Letzten Freitag war es so weit: die Carlitinchen lernten ihre wahre Bestimmung als Golden Retriever kennen – wir fuhren an den See.

Ginger und ich waren mit einem Satz aus dem Auto heraus, die Böschung hinunter und warteten im Wasser auf unseren hoffnungsvollen Nachwuchs.
Die Chefs hatten alle in zwei Transportboxen gesteckt und in dieser verpackten Form wurde nebenbei die erste Autofahrt gechillt gemeistert.
Die Kleinen waren deutlich geduldiger als ihre Eltern und ließen sich einer nach dem anderen gemütlich den Hang zum Ufer hinab tragen.



Am Wasser wurde sofort auf Erkundung umgeschaltet, nichts mehr mit gemütlich und geduldig – in meinen Welpen steckt deutlich das „Carlito Colombo“-Gen. Sie sind zwar nicht gleich schwimmen gegangen, aber vorsichtig wurden die dicken Pfoten ins Wasser gesteckt und an der Seite von Mama Ginger das ganze Ufer erkundet.







Der kleine Lord „Mr. Mini Adriano“ hatte sich gleich einen Platz auf dem Aussichtsbaum gesichert, wusst allerdings nach dem Foto nicht mehr so genau, wie er von da oben wieder runter kommen sollte.
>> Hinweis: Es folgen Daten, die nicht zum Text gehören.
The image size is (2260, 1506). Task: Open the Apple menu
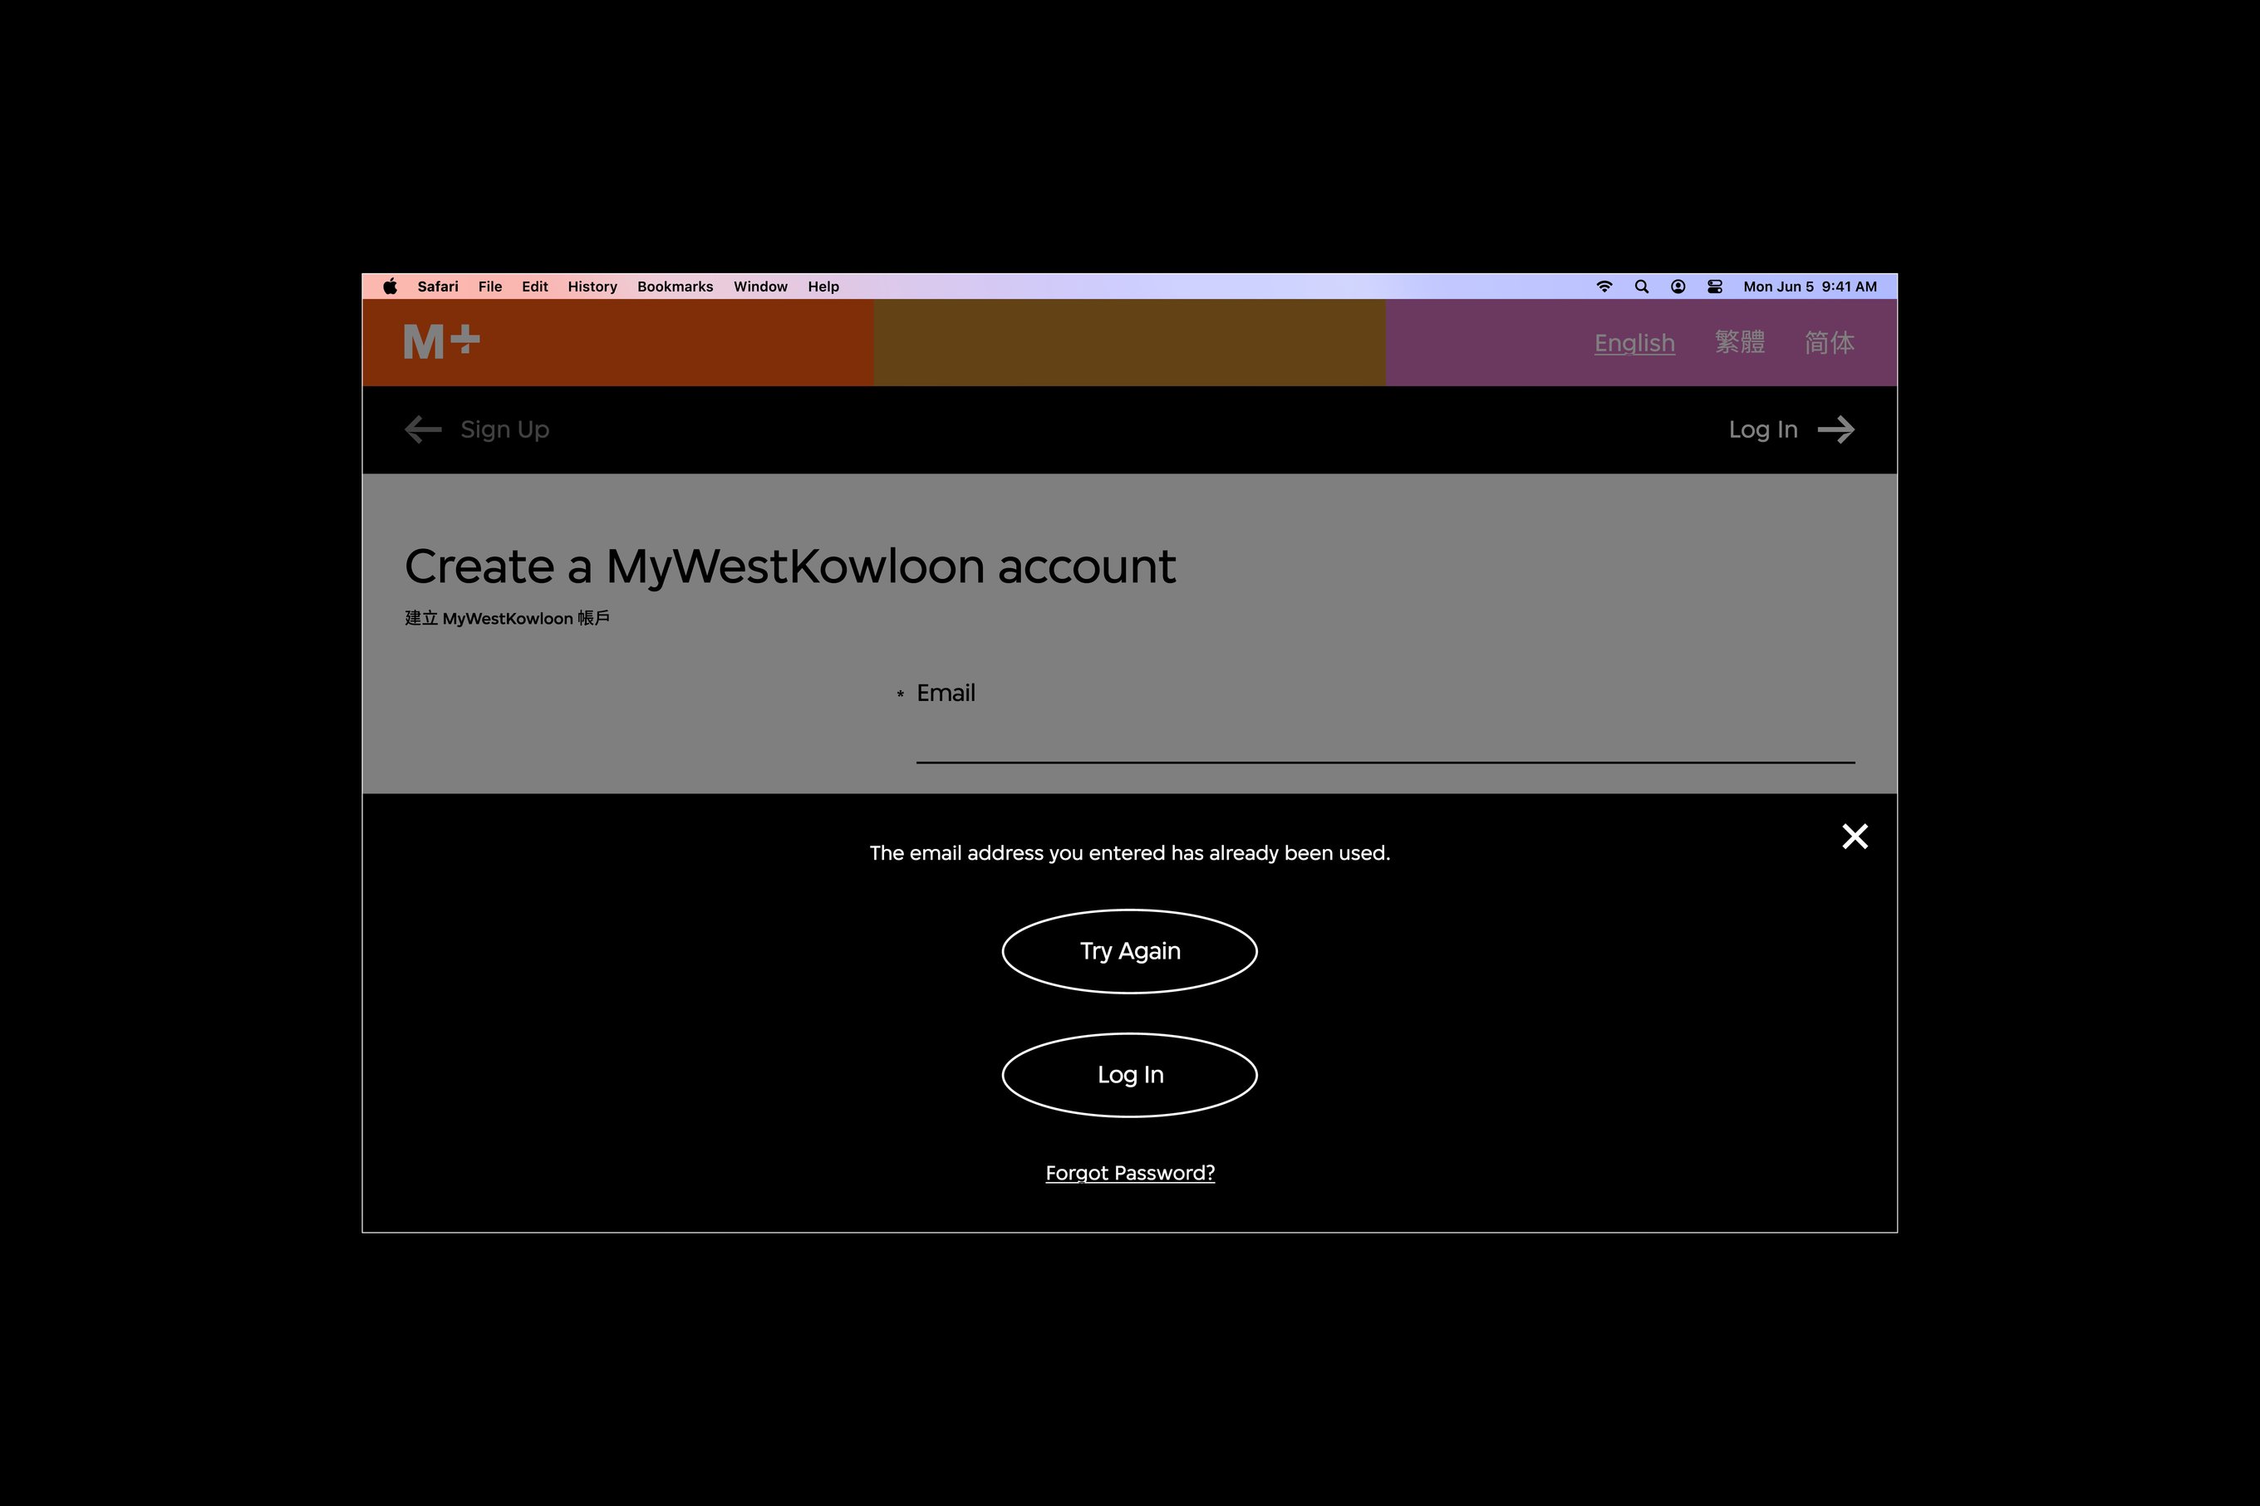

Als ich mich damit abgefunden hatte, dass die Welpen an diesem Tag noch nicht mit mir hinaus schwimmen würden, ging ich meiner zweitliebsten Beschäftigung am Seeufer nach: Stöcke zerbeißen und mich wälzen.
Die Kleinen fühlten sich gleich eingeladen, aber da kannten sie ihren Vater schlecht – meine Stöcke gehören mir, zumindest habe ich meine kleinen Söhnchen Antonio und Carlito Junior ordentlich angeknurrt, es soll mir keiner nachsagen, ich würde meine Kinder nicht erziehen.



Murkelchen und Allegra, die Süße, natürlich nicht, die sind ja auch nicht so frech!
Der tapfere Murkel ist auch im Wasser gewesen. Allerdings hapert es bei dem Kleinen am Orientierungssinn – er wäre beinahe in die falsche Richtung gelaufen und kam schon mit dem Kopf unter Wasser, als der Chef helfend eingriff. Dann hat Allegra ihn liebevoll umgeschubst und der Kleine war pitschenass. Mette hat ihn dann schnell in ein Handtuch gekuschelt und auf den Arm genommen – unser Murkel ist zwar ein tapferer Kämpfer, aber was zuviel ist, ist zuviel!
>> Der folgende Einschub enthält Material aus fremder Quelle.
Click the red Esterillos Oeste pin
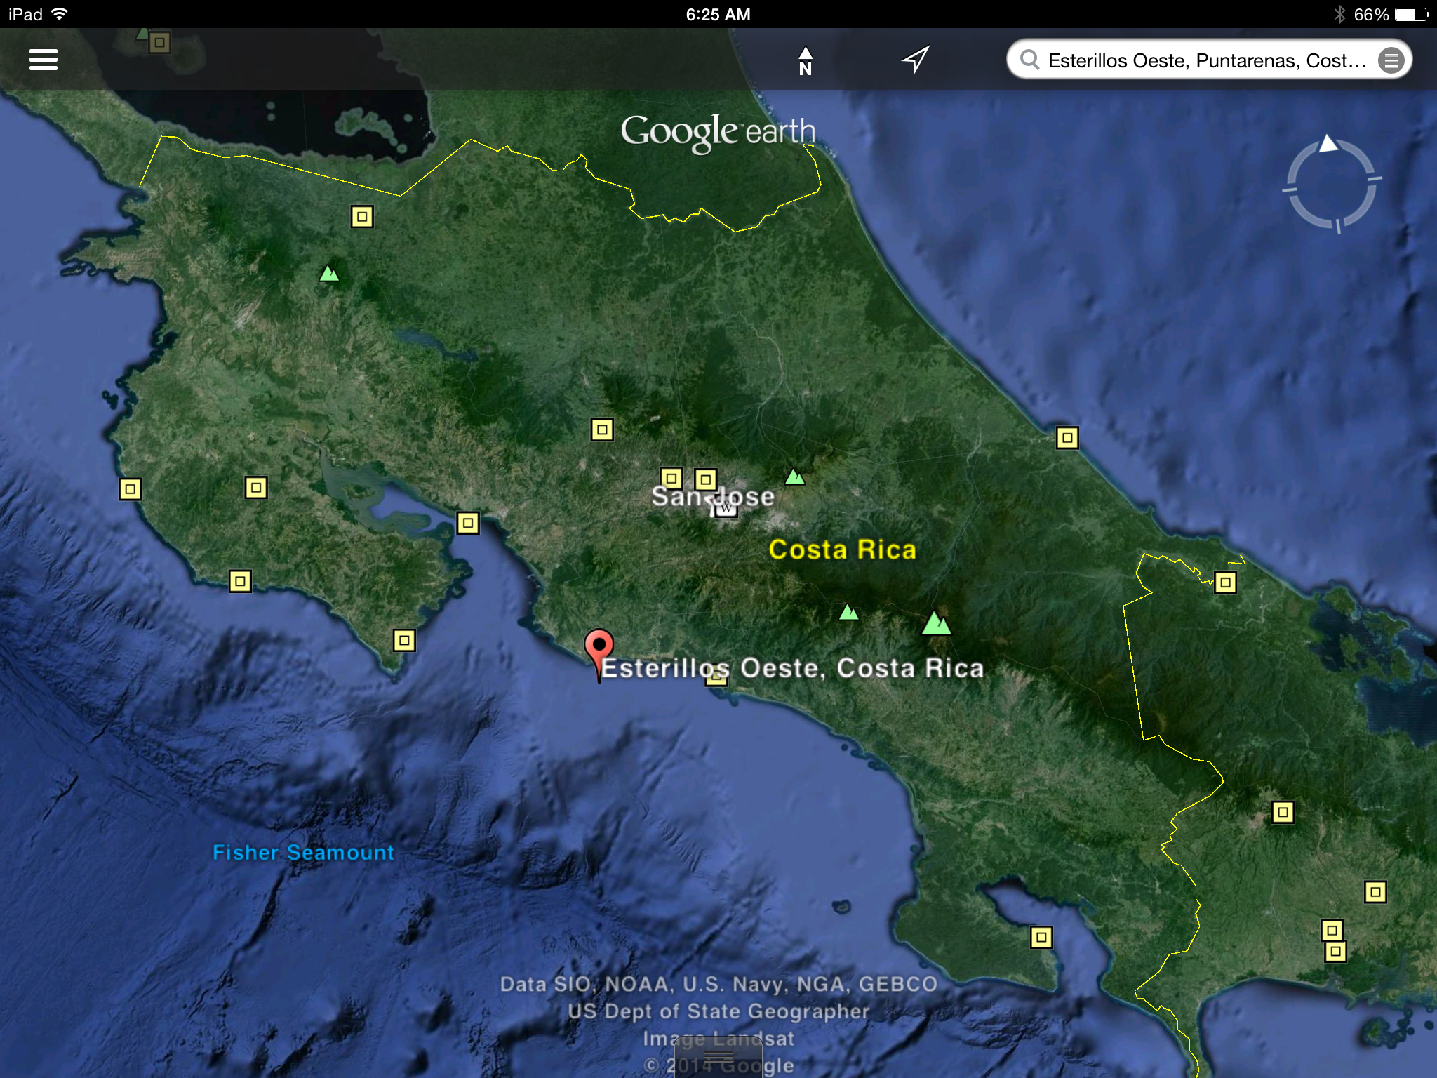 pos(599,646)
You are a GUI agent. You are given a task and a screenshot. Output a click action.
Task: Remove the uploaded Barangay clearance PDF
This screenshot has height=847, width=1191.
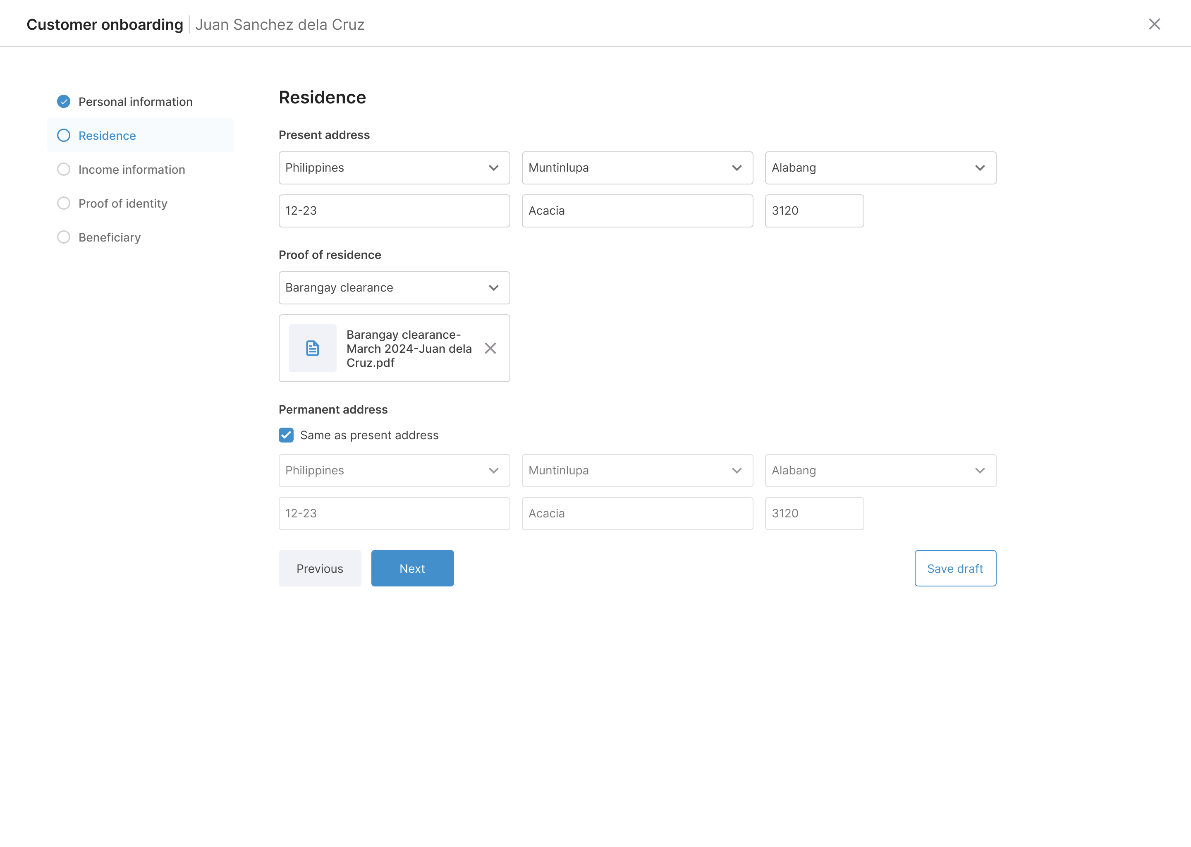point(490,348)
Die großen Jungs haben sich in der Zwischenzeit an ihrem Vater ein Beispiel genommen und angefangen alle erreichbaren Äste klein zu kauen – das sind meine Jungs!
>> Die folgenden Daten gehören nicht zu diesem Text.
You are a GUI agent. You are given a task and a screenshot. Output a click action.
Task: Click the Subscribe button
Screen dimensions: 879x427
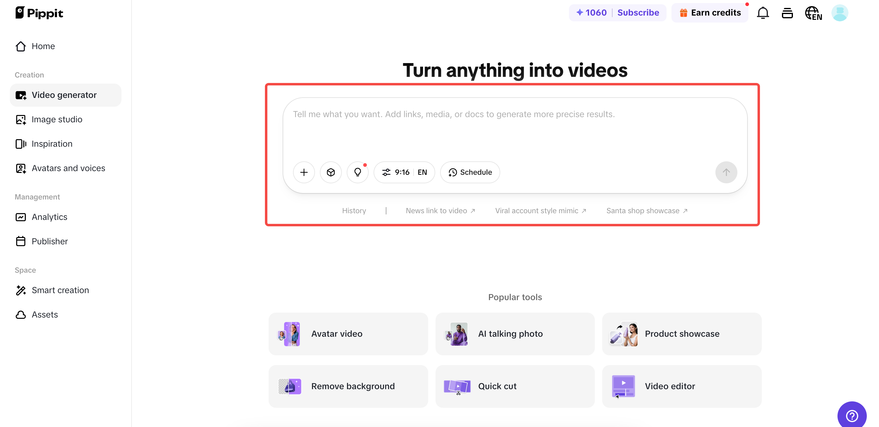638,13
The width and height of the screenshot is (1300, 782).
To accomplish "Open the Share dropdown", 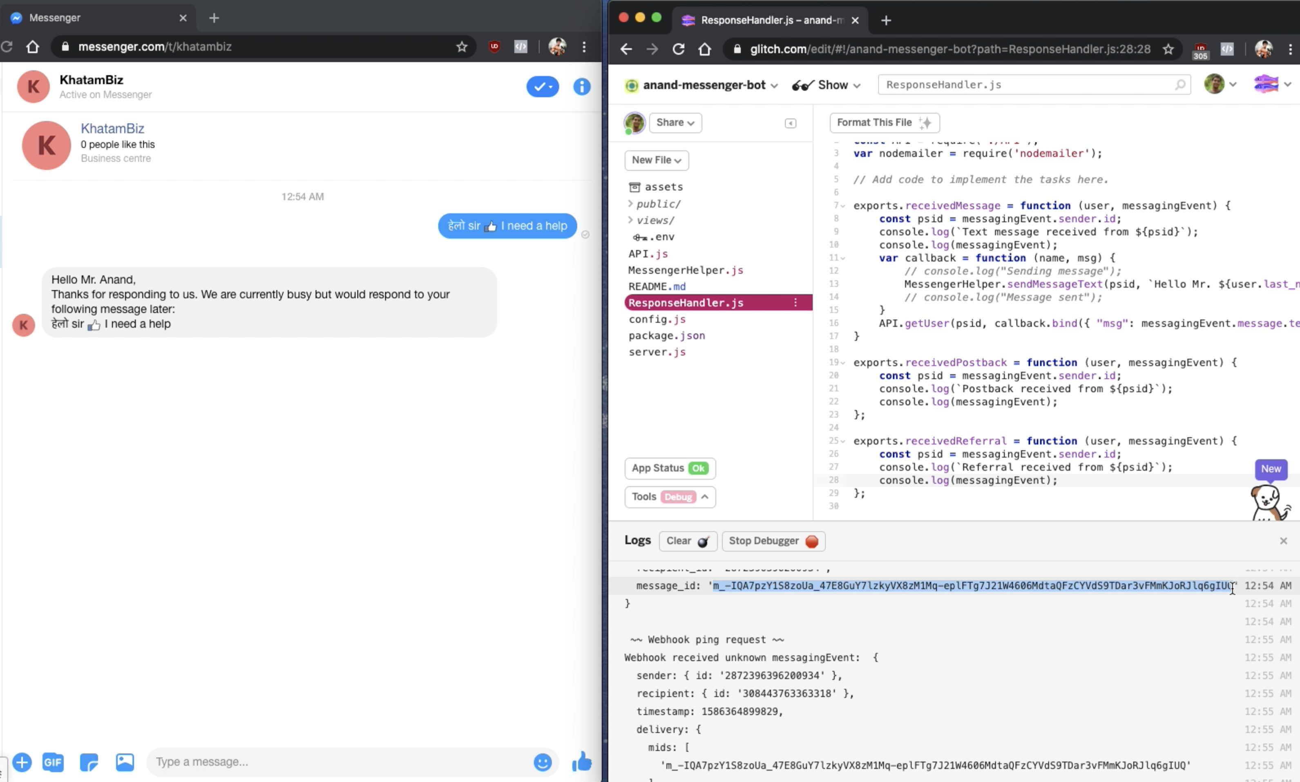I will 675,123.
Ich muss sagen, die Carlitinchen haben alles gegeben!
Sie haben Wettrennen veranstaltet, jede Menge Essbares gefunden und immerhin allle ihre Bäuchlein mit Wasser benetzt, mutige kleine Welpen!


Natürlich waren Ginger und ich immer um sie herum, Ginger eher behütend und begleitend, ich eher für Spass und Action zuständig.


Aber die Kleinen kamen auch ganz gut alleine zurecht, den Carlitinchen ist vor nichts bange.


Als die Welpenschar müde nach Hause gekarrt wurde, hatte der Chef übrigens für uns erwachsene Hunde noch ein echtes Bonbon parat und ist noch einmal ganz ausführlich mit uns Schwimmen gegangen (der wilde Jack wurde extra von zuhause geholt). „Das habt ihr euch verdient, ihr Braven!“, meinte er und da hatte er so etwas von recht,
es grüßt euch, Carlito, der den Sommer mittlerweile ultimativ gut findet – so oft sind wir noch nie schwimmen gegangen!